In many ways, this follows the first episode of Bergman’s series but the differences, the nuances, are remarkable. While Bergman was being edgy, showing infidelity and the problems with bourgeois relationships that trapped and caused pain to their participants, Levi (who’s also the writer of his mini series) looks at the modern handling of polyamory. While both characters work in Bergman’s mini series, Mira is the primary breadwinner in the new one and Jonathan works from home, taking care of their daughter. Furthermore, Levi makes Jonathan a Jewish character whose Jewish identity must be contended with, both in terms of how he and Mira (she’s not Jewish) got together as well as what that means as they break up. As with Bergman’s first episode, Levi’s own first episode culminates with Mira revealing that she is pregnant and then the tortured decision, after the two hash it out, to terminate the pregnancy. The second episode reveals that time has passed and Mira has met someone else, seeing him on the sly, and that she now wants out of this suffocating marriage. Jonathan spends the night railing against her arguments, trying to prevent her from leaving. Subsequent episodes contend with the back and forth of separation agreements, reversals, feelings, all that messy and inconsistent stuff that is far from predictable in the human heart. What stands out, despite the general similarities that showcase how much we as humans lie to ourselves, is how authentic the new project feels to our lives and times, our sensibilities. The characters are only a little younger than me and they absolutely feel and act like real people. The intimacy and depth Levi achieves is remarkable.

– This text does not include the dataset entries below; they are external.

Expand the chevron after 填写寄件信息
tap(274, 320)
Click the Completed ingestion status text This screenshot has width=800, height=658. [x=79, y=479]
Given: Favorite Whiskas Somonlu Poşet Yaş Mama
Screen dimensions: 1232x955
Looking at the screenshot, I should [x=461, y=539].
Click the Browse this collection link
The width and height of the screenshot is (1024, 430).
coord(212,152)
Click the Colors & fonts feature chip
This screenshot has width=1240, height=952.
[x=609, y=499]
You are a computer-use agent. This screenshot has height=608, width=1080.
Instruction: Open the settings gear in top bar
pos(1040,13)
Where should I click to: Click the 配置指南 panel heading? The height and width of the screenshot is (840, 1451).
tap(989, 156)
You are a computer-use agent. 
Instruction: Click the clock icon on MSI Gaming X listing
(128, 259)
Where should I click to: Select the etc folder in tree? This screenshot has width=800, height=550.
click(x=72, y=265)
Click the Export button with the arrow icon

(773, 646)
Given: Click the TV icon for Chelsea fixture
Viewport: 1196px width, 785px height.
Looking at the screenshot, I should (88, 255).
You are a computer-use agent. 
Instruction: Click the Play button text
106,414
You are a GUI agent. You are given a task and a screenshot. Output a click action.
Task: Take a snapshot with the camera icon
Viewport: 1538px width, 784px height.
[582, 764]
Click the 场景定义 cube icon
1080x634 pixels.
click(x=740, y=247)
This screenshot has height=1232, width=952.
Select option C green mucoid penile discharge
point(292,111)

Not having read anything about the mini series, I stumbled across it on my HBO service and was immediately prepared to be disappointed, checked it out more out of curiosity and boredom than anything else. The fact that it was so riveting and sustained its excellence throughout its five episode run is commendable. Each episode is separated from the former by a gap in time so we see how the relationship devolves and the two contend with their separation even while not being able to let each other go. What ultimately makes the project so excellent is that Levi has taken the spirit of the original, maintaining fealty to Bergman’s sensibility, while orchestrating a filmmaking style and writing sensibility that feels completely authentic and his own. It’s much more delicate than the seventies TV camera work Bergman managed for his own project. Each beat and moment is carefully worked out, the lighting and editing are highly controlled, and even though I sort of knew what I might expect, I was continually surprised. Gender roles have changed significantly since the seventies and of course, this couple lives in America, not Europe, but somehow it all seems of one lineage. Perhaps this might lead to the obvious conclusion that although mores have changed, human nature has changed very little or perhaps more likely, much of our popular entertainment has not changed enough. That is, we are still trying to catch up with the intensity and depth Bergman mined in abundance in his own projects. Hagai Levi’s work does a fine job of honouring that legacy and at the same time, excelling in its own right.